From outside of Turkey the new line of criticism seems to reflect American and Israeli priorities and perspectives, and is not too closely related to Turkish realities. The tone and substance of this line was epitomized by a lead NY Times editorial published the day after the Turkish elections. After acknowledging some AKP achievements, including giving it credit for the flourishing Turkish economy and a successful reining in of the deep state, the editorial moved on to criticize “Mr. Edgogan’s increasingly confrontational foreign policies, which may play well at the polls, but they have proved costly for the country’s interests.” Such a comment by the supposedly authoritative and balanced NY Times is quite extraordinary for its display of ignorance and slyly disguised bias. After all, the hallmark of Turkish foreign policy during the Erdogan years, as developed under the inspired diplomatic leadership of the Foreign Minister, Ahmet Davutoglu, has been ‘zero problems with neighbors’ as manifest in a series of conflict-resolving and reconciling diplomatic initiatives, and a broad conception of neighbor to include the Balkans, Central Asia, and the Caucuses, as well as the entire Arab world. It is possible to argue that this direction of non-confrontational foreign policy went too far in some instances, most notably Syria, and possibly Libya, and as a result have generated some serious challenges for Turkey.

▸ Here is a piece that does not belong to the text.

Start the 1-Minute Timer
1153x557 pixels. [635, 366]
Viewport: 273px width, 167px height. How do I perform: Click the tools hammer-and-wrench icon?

The only exception to this pattern of zero problems has been Israel, but here the NY Times once again displays an uniformed and opinionated outlook when it writes “Once-constructive relations with Israel have yielded to tit-for-tat provocations and, if they continue, could threaten Turkey’s substantial trade with Israel.” It would be hard to compose a more misleading description of the deterioration of Turkish/Israeli relations. It should be remembered that prior to the Israeli attack on Gaza at the end of 2008, Turkey was doing its best to promote peace between Israel and Syria by acting as an intermediary, a role at the time appreciated by both parties. It is also quite outrageous to speak of “tit-for-tat provocations” when it was Israeli commandos that boarded in international waters a Turkish ship, Mavi Marmara, carrying humanitarian goods for the long blockaded people of Gaza, and killed in cold blood nine Turkish citizens. Even here in responding to Israeli unlawfulness in this Flotilla Incident of May 31, 2010, Turkey has subsequently tried its best to calm the waters, asking Tel Aviv only for an apology and compensation paid to the families of the victims, as preconditions for the restoration of normal relations with Israel. It has been Israel that has up to now defiantly refused to make even these minimal gestures in the interest of reconciliation. And recently Davutoglu has gone further, perhaps too far, in his dedication to peaceful relations by openly discouraging Turkish participation in plans for a second Freedom Flotilla at the end of June, asking activists to wait to see if the blockade is broken due to changes in the Egyptian approach at the Rafah Crossing. The latest indications are that the Mavi Marmara will join the second freedom flotilla.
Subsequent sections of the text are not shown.